* **REQUIREMENTS**:
**A)** In the text on the song "Believe What I Say," write out the passage from "Kanye West singles" to "Australia and Canada." word for word.
**B)** Write what comes next in the article on the song "Believe What I Say," continuing from its final sentence.

------ TEXT ------

Single by Kanye West

from the album Donda
- Released: November 30, 2021
- Recorded: September 2020 – August 2021
- Genre: Hip house;
- Length: 4:02
- Label: GOOD; Def Jam;
- Songwriters: Kanye West; Adam Wright; Anthony Reid; Billy Walsh; Cristi Gallo; Cydel Young; Dwayne Abernathy Jr.; Jahmal Gwin; Lauryn Hill; Malik Yusef; Mark Myrie; Mark Williams; Michael Mulé; Isaac De Boni; Raul Cubina;
- Producers: Kanye West; Dem Jointz;

Kanye West singles chronology
| "Life of the Party" (2021) | "Believe What I Say" / "Off the Grid" (2021) | "Eazy" (2022) |

= Believe What I Say =

"Believe What I Say" is a song by the American rapper Kanye West from his tenth studio album, Donda (2021). It features additional vocals from Buju Banton, Dem Jointz, and Stalone, and contains samples of "Doo Wop (That Thing)" by Lauryn Hill. It was serviced to US rhythmic contemporary radio as the album's third single on November 30, 2021 (second promoted to radio formats). West produced the track with Jointz and co-produced it alongside BoogzDaBeast, FnZ, and Ojivolta, with Antman Wonder adding additional production.

The song peaked at number 28 on the Billboard Hot 100, also reaching the top 40 in Australia and Canada.

==Background==
On September 15, 2020, Kanye West posted a series of tweets about his relationship with Universal Music Group. In the tweets, the rapper expressed desire to buy back his master recordings. He went on to leak his full recording contract documents between himself and Universal. He also stated that he is "not putting no more music out until I'm done with my contract with Sony and Universal". The next day, West flew out to Jamaica and recorded music with Buju Banton and Saint Jhn, the former of which features on "Believe What I Say". West later shared a snippet of the song to his X account on September 26, featuring a video of him riding in a boat while out at sea.

------ DATA ------

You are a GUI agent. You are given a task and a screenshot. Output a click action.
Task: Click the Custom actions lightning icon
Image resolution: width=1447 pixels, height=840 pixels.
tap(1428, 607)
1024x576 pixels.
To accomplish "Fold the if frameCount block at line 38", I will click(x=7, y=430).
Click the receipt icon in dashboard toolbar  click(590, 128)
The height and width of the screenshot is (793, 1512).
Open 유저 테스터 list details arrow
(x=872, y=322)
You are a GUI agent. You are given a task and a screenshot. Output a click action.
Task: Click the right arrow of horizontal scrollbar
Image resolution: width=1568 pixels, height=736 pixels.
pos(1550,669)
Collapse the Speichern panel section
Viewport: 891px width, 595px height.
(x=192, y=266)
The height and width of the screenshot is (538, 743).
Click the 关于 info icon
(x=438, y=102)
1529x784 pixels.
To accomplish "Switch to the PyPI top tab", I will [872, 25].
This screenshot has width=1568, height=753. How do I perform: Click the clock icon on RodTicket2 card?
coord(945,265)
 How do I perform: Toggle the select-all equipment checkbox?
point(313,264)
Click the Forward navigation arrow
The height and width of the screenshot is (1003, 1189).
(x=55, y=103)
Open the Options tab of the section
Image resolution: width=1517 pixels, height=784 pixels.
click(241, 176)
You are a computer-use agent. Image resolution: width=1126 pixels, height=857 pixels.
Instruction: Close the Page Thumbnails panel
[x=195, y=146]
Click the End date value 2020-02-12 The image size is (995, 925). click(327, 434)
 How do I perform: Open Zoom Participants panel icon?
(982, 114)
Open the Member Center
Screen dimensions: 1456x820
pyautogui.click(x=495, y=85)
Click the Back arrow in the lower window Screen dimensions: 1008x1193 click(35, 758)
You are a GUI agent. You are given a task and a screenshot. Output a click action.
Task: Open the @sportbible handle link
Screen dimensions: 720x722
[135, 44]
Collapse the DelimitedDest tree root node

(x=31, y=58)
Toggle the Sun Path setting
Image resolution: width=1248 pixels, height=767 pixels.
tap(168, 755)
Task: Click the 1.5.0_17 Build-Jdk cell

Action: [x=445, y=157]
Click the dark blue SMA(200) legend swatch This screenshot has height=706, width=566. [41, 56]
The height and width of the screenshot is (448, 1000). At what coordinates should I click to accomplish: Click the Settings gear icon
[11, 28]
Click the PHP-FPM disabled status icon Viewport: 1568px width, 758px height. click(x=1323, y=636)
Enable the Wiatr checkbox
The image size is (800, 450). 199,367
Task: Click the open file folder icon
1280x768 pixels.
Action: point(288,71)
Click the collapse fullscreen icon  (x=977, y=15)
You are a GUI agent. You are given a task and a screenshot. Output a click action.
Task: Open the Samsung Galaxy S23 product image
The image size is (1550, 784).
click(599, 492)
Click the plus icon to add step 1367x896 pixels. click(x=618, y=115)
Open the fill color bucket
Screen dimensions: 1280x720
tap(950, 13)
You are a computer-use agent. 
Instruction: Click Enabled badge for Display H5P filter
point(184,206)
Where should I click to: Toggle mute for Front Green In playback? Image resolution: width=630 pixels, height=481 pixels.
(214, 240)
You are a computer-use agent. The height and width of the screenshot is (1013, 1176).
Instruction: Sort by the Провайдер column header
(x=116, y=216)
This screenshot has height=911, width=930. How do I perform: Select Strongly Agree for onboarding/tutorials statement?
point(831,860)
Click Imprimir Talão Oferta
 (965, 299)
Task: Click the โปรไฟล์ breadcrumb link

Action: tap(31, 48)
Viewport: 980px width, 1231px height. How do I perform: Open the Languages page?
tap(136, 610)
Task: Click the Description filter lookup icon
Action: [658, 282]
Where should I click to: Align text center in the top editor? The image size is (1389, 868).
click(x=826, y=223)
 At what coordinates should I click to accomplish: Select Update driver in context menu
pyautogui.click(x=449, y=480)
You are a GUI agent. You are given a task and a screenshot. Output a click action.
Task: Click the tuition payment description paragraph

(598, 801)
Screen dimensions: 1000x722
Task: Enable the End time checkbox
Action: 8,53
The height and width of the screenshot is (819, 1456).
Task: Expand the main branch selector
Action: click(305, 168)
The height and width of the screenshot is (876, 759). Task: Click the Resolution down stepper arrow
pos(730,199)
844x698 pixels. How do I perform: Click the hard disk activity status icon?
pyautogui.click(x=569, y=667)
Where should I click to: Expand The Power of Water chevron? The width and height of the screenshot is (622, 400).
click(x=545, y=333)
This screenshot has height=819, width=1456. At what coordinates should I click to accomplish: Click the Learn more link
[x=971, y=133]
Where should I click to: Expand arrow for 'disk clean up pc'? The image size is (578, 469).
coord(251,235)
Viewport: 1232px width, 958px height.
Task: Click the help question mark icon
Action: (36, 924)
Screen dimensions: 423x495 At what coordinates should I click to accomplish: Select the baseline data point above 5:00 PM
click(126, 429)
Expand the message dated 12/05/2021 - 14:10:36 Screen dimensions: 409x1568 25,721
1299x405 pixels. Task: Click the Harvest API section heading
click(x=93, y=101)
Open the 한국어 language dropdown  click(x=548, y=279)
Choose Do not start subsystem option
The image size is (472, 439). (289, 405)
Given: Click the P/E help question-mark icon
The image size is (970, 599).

------

* **RESULTS IN ORDER**:
**A)**
Kanye West singles chronology
| "Life of the Party" (2021) | "Believe What I Say" / "Off the Grid" (2021) | "Eazy" (2022) |

= Believe What I Say =

"Believe What I Say" is a song by the American rapper Kanye West from his tenth studio album, Donda (2021). It features additional vocals from Buju Banton, Dem Jointz, and Stalone, and contains samples of "Doo Wop (That Thing)" by Lauryn Hill. It was serviced to US rhythmic contemporary radio as the album's third single on November 30, 2021 (second promoted to radio formats). West produced the track with Jointz and co-produced it alongside BoogzDaBeast, FnZ, and Ojivolta, with Antman Wonder adding additional production.

The song peaked at number 28 on the Billboard Hot 100, also reaching the top 40 in Australia and Canada.

**B)**
== Composition and lyrics ==
Musically, "Believe What I Say" is a Hip house song with elements of R&B and soul. It features a prominent of sample of Lauryn Hill's 1998 song "Doo Wop (That Thing)", best heard in the intro, where she says "Yo, yo ... My men and my women" alongside cooing-like vocals. Critics generally considered the track to be uptempo, usually attributing this to the sample. It follows a four on the floor kick rhythm with minimal percussion and a bassline, which contrasts the "dusty"-sounding boom bap drums used on "Doo Wop (That Thing)".

The lyrics to "Believe What I Say" are focused on West reminding himself to not be dragged down by his fame. In the opening verse, West asserts that an individual needs "something unexpected" in the form of a "weapon", noting that they can ask a "him" to feel protected and actually feel it. West later clarifies that he does not support the "message" or "methods" of an unnamed third party. He references his estranged relationship with ex-wife Kim Kardashian, rapping that he is going through "celebrity drama that only Brad [Pitt]'ll know", seemingly in reference to Pitt's highly publicized divorce from actress Angelina Jolie. West furthers this by telling Kardashian that he "never questioned" her wants and gave her "everything" she asked for.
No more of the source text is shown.